• [Task statement] Repeat the lines of the material below word for word, everything from the line containing "so click(x=210, y=1222)." down to the line containing "exchange [449, 971]", including both of those lines.

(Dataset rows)
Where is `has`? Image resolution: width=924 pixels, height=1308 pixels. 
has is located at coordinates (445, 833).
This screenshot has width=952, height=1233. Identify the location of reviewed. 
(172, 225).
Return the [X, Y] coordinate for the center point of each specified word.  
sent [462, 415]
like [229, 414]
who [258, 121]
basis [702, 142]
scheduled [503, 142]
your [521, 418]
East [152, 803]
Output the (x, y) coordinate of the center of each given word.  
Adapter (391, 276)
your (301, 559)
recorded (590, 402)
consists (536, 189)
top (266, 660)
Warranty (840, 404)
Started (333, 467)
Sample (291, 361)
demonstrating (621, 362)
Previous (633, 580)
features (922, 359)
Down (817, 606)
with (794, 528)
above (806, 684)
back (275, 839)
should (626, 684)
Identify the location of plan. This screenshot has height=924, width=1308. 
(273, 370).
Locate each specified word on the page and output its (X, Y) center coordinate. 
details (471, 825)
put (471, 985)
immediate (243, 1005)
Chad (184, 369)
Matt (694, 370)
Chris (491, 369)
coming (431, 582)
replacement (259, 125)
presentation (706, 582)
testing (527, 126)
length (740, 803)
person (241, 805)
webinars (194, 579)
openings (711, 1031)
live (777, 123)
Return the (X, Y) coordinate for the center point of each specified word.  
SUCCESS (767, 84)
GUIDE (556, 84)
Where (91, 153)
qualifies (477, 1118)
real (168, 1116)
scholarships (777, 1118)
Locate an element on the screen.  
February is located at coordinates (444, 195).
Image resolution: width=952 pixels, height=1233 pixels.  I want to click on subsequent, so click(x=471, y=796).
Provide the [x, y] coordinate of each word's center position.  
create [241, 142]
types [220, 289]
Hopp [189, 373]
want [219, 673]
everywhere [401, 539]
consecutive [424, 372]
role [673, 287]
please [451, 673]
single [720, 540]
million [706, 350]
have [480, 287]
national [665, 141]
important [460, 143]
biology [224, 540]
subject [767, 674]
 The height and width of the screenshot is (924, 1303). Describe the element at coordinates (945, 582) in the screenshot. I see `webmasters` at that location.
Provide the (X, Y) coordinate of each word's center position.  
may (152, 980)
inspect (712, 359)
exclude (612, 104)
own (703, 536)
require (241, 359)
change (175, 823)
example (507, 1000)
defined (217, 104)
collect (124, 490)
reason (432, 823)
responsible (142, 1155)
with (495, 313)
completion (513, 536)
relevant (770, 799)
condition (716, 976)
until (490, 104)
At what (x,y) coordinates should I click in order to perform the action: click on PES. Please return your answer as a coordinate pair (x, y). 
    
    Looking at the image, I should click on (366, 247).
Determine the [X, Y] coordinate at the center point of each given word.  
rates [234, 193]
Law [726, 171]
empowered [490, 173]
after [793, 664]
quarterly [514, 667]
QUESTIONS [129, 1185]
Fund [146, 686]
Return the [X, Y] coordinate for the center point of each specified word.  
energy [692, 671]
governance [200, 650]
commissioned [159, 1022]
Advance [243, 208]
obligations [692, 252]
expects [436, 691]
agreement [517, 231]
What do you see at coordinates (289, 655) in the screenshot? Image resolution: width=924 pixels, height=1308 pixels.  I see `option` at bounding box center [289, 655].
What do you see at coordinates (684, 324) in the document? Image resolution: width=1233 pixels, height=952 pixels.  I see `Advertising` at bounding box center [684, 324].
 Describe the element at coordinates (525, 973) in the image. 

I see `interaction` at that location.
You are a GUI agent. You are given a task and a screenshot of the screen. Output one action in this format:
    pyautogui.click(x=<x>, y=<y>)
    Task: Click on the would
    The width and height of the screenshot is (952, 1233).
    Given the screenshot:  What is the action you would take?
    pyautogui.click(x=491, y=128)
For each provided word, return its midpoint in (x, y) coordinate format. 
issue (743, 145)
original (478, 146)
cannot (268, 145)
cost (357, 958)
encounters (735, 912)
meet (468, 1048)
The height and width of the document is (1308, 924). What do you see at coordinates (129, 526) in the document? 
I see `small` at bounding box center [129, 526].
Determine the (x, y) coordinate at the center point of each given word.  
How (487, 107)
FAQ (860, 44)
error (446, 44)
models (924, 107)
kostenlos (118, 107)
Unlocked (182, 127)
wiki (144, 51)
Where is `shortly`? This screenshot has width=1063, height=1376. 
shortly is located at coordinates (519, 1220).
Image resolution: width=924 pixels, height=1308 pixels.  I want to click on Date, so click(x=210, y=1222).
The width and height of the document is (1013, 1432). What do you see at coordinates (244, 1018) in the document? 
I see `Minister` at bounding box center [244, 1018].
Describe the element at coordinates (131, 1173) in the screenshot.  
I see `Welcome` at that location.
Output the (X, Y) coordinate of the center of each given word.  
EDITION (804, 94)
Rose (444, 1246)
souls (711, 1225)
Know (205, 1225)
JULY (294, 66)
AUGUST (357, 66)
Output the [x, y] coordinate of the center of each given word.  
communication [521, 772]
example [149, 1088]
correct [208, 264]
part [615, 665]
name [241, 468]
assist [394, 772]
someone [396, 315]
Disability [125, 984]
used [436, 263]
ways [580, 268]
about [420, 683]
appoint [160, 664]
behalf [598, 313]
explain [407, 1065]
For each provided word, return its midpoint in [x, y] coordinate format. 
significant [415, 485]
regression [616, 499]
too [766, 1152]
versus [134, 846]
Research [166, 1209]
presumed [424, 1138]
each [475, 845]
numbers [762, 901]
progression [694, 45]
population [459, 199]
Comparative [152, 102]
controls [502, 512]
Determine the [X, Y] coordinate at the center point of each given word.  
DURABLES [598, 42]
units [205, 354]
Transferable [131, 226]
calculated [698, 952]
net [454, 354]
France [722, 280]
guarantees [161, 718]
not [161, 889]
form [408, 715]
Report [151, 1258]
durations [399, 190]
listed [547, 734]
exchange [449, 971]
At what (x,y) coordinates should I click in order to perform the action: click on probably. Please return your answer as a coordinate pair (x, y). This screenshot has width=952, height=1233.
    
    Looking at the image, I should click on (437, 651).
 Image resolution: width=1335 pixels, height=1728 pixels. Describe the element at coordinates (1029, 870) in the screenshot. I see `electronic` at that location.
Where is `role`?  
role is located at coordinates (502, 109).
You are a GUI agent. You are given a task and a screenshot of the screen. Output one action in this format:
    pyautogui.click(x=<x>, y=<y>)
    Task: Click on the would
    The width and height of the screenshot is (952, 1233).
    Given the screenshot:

• [Output of the task]
Image resolution: width=924 pixels, height=1308 pixels.  I want to click on Date, so click(x=210, y=1222).
The width and height of the document is (1013, 1432). What do you see at coordinates (244, 1018) in the document? 
I see `Minister` at bounding box center [244, 1018].
Describe the element at coordinates (131, 1173) in the screenshot.  
I see `Welcome` at that location.
Output the (X, Y) coordinate of the center of each given word.  
EDITION (804, 94)
Rose (444, 1246)
souls (711, 1225)
Know (205, 1225)
JULY (294, 66)
AUGUST (357, 66)
Output the [x, y] coordinate of the center of each given word.  
communication [521, 772]
example [149, 1088]
correct [208, 264]
part [615, 665]
name [241, 468]
assist [394, 772]
someone [396, 315]
Disability [125, 984]
used [436, 263]
ways [580, 268]
about [420, 683]
appoint [160, 664]
behalf [598, 313]
explain [407, 1065]
For each provided word, return its midpoint in [x, y] coordinate format. 
significant [415, 485]
regression [616, 499]
too [766, 1152]
versus [134, 846]
Research [166, 1209]
presumed [424, 1138]
each [475, 845]
numbers [762, 901]
progression [694, 45]
population [459, 199]
Comparative [152, 102]
controls [502, 512]
Determine the [X, Y] coordinate at the center point of each given word.  
DURABLES [598, 42]
units [205, 354]
Transferable [131, 226]
calculated [698, 952]
net [454, 354]
France [722, 280]
guarantees [161, 718]
not [161, 889]
form [408, 715]
Report [151, 1258]
durations [399, 190]
listed [547, 734]
exchange [449, 971]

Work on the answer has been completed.